Maître Zacharius, ce jour-là, l'eût appelé son gendre et démenti ces funestes paroles qui bourdonnaient encore à son oreille:
«Gérande n'épousera pas Aubert.»
Néanmoins, avec ce système, le vieil horloger en arriva à se dépouiller entièrement. Ses vieux vases antiques s'en allèrent à des mains étrangères; il se défit de magnifiques panneaux de chêne finement sculpté qui revêtaient les murailles de son logis; quelques naïves peintures des premiers peintres flamands ne réjouirent bientôt plus les regards de sa fille, et tout, jusqu'aux précieux outils que son génie avait inventés, fut vendu pour indemniser les réclamants.
Scholastique, seule, ne voulait pas entendre raison sur un semblable sujet; mais ses efforts ne pouvaient empêcher les importuns d'arriver jusqu'à son maître et de ressortir bientôt avec quelque objet précieux. Alors son caquetage retentissait dans toutes les rues du quartier, où on la connaissait de longue date. Elle s'employait à démentir les bruits de sorcellerie et de magie qui couraient sur le compte de Zacharius; mais comme, au fond, elle était persuadée de leur vérité, elle disait et redisait force prières pour racheter ses pieux mensonges.

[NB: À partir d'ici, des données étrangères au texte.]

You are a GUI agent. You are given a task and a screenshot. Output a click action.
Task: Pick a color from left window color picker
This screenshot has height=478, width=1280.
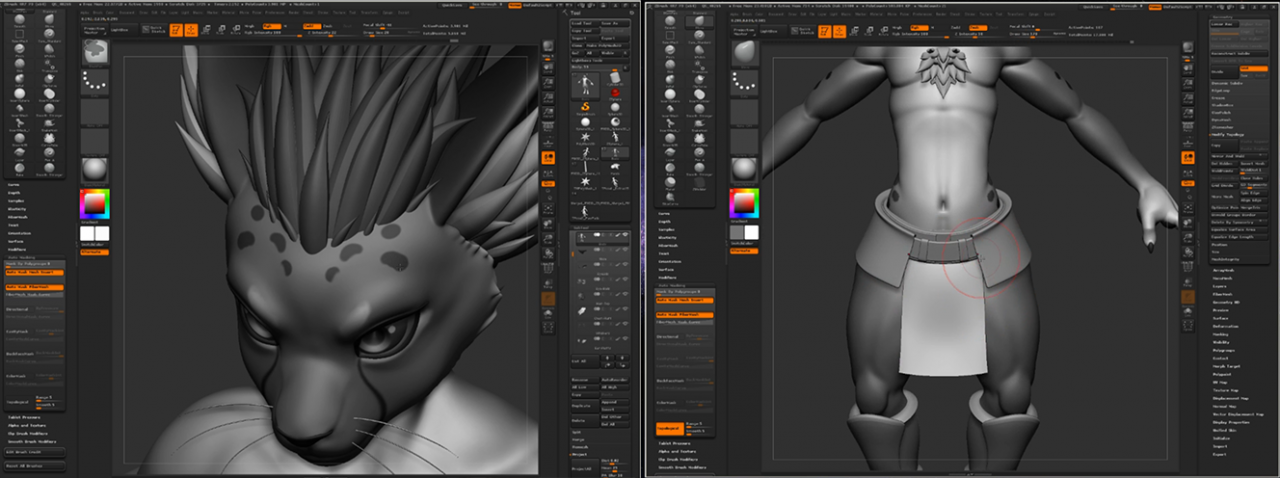[94, 204]
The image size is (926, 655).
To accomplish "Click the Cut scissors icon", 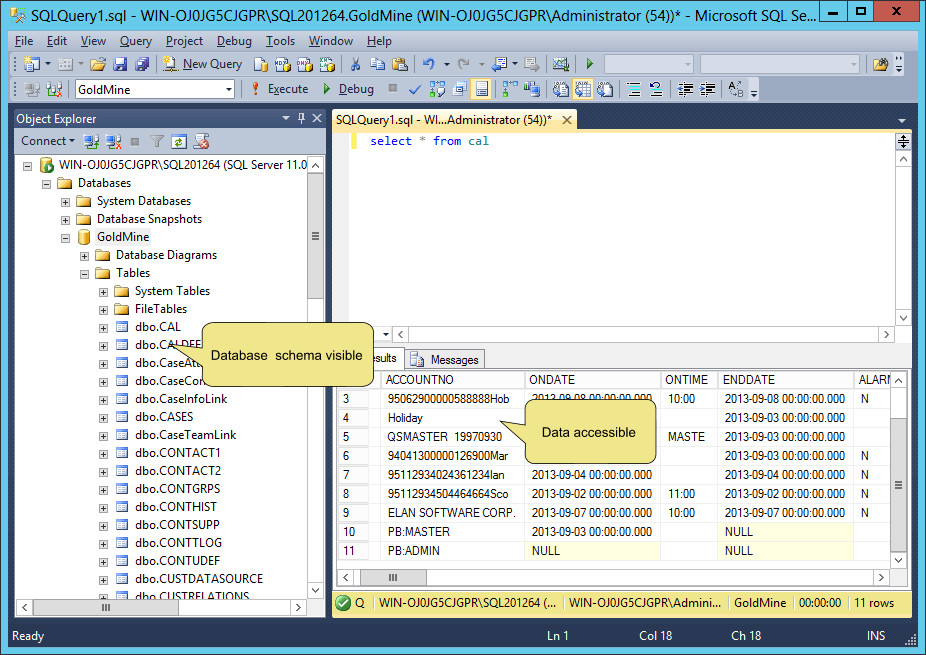I will [354, 64].
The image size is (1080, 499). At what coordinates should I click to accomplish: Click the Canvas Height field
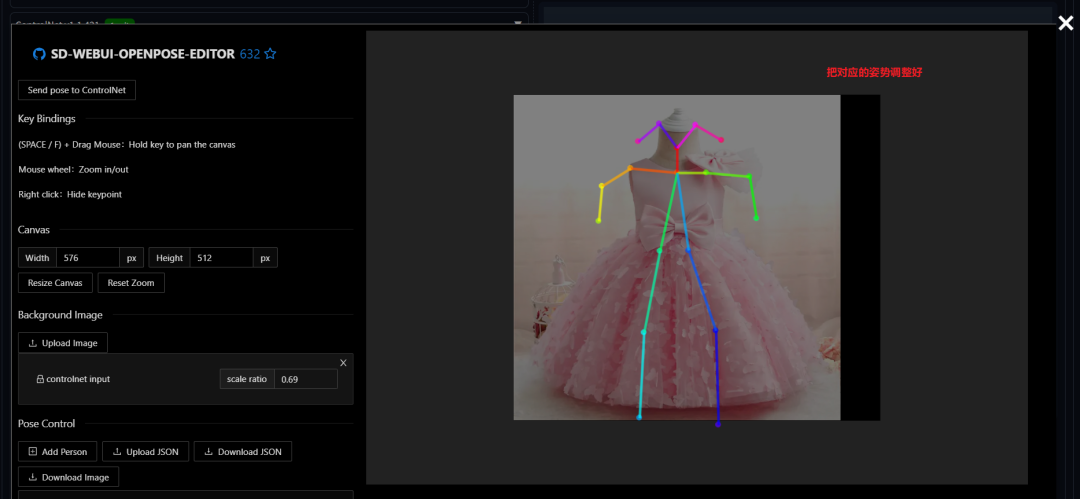pyautogui.click(x=221, y=258)
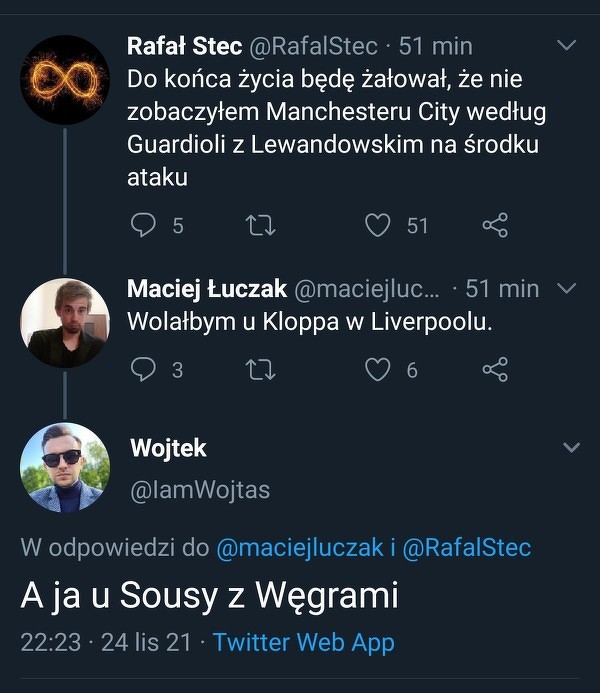Like Maciej Łuczak's tweet with 6 likes
Screen dimensions: 600x693
[377, 370]
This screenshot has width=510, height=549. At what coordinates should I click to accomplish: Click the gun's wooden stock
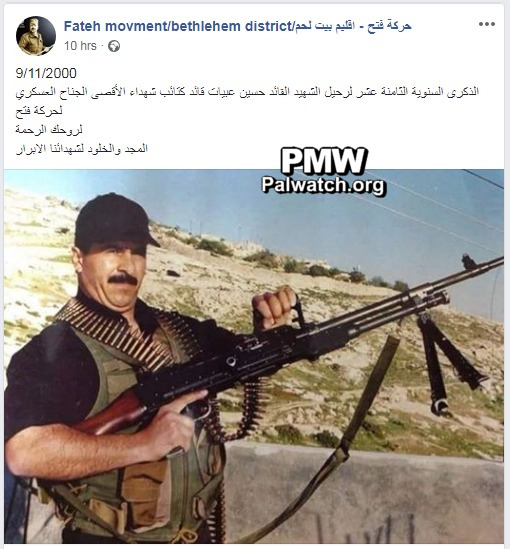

On avait fort bien remarqué que, depuis longtemps, l'horloger avait abandonné l'accomplissement de ses devoirs religieux. Autrefois, il accompagnait Gérande aux offices et semblait trouver dans la prière ce charme intellectuel dont elle imprègne les belles intelligences, puisqu'elle est le plus sublime exercice de l'imagination. Cet éloignement volontaire du vieillard pour les pratiques saintes, joint aux pratiques secrètes de sa vie, avait, en quelque sorte, légitimé les accusations de sortilège portées contre ses travaux. Aussi, dans le double but de ramener son père à Dieu et au monde, Gérande résolut d'appeler la religion à son secours. Elle pensa que le catholicisme pourrait rendre quelque vitalité à cette âme mourante; mais ces dogmes de foi et d'humilité avaient à combattre dans l'âme de maître Zacharius un insurmontable orgueil, et ils se heurtaient contre cette fierté de la science qui rapporte tout à elle, sans remonter à la source infinie d'où découlent les premiers principes.
Ce fut dans ces circonstances que la jeune fille entreprit la conversion de son père, et son influence fut si efficace, que le vieil horloger promit d'assister le dimanche suivant à la grand'messe de la cathédrale. Gérande éprouva un moment d'extase, comme si le ciel se fût entrouvert à ses yeux. La vieille Scholastique ne put contenir sa joie et eut enfin des arguments sans réplique contre les mauvaises langues qui accusaient son maître d'impiété. Elle en parla à ses voisines, à ses amies, à ses ennemies, à qui la connaissait comme à qui ne la connaissait point.
«Ma foi, nous ne croyons guère à ce que vous nous annoncez, dame Scholastique, lui répondit-on. Maître Zacharius a toujours agi de concert avec le diable!
--Vous n'avez donc pas compté, reprenait la bonne femme, les beaux clochers où battent les horloges de mon maître? Combien de fois a-t-il fait sonner l'heure de la prière et de la messe!
--Sans doute, lui répondait-on. Mais n'a-t-il pas inventé des machines qui marchent toutes seules et qui parviennent à faire l'ouvrage d'un homme véritable?
--Est-ce que des enfants du démon, reprenait dame Scholastique en colère, auraient pu exécuter cette belle horloge de fer du château d'Andernatt, que la ville de Genève n'a pas été assez riche pour acheter? À chaque heure apparaissait une belle devise, et un chrétien qui s'y serait conformé aurait été tout droit en paradis! Est-ce donc là le travail du diable?»
Ce chef-d'oeuvre, fabriqué vingt ans auparavant, avait effectivement porté aux nues la gloire de maître Zacharius; mais, à cette occasion même, les accusations de sorcellerie avaient été générales. Au surplus, le retour du vieillard à l'église de Saint-Pierre devait réduire les méchantes langues au silence.
Maître Zacharius, sans se souvenir sans doute de cette promesse faite à sa fille, était retourné à son atelier.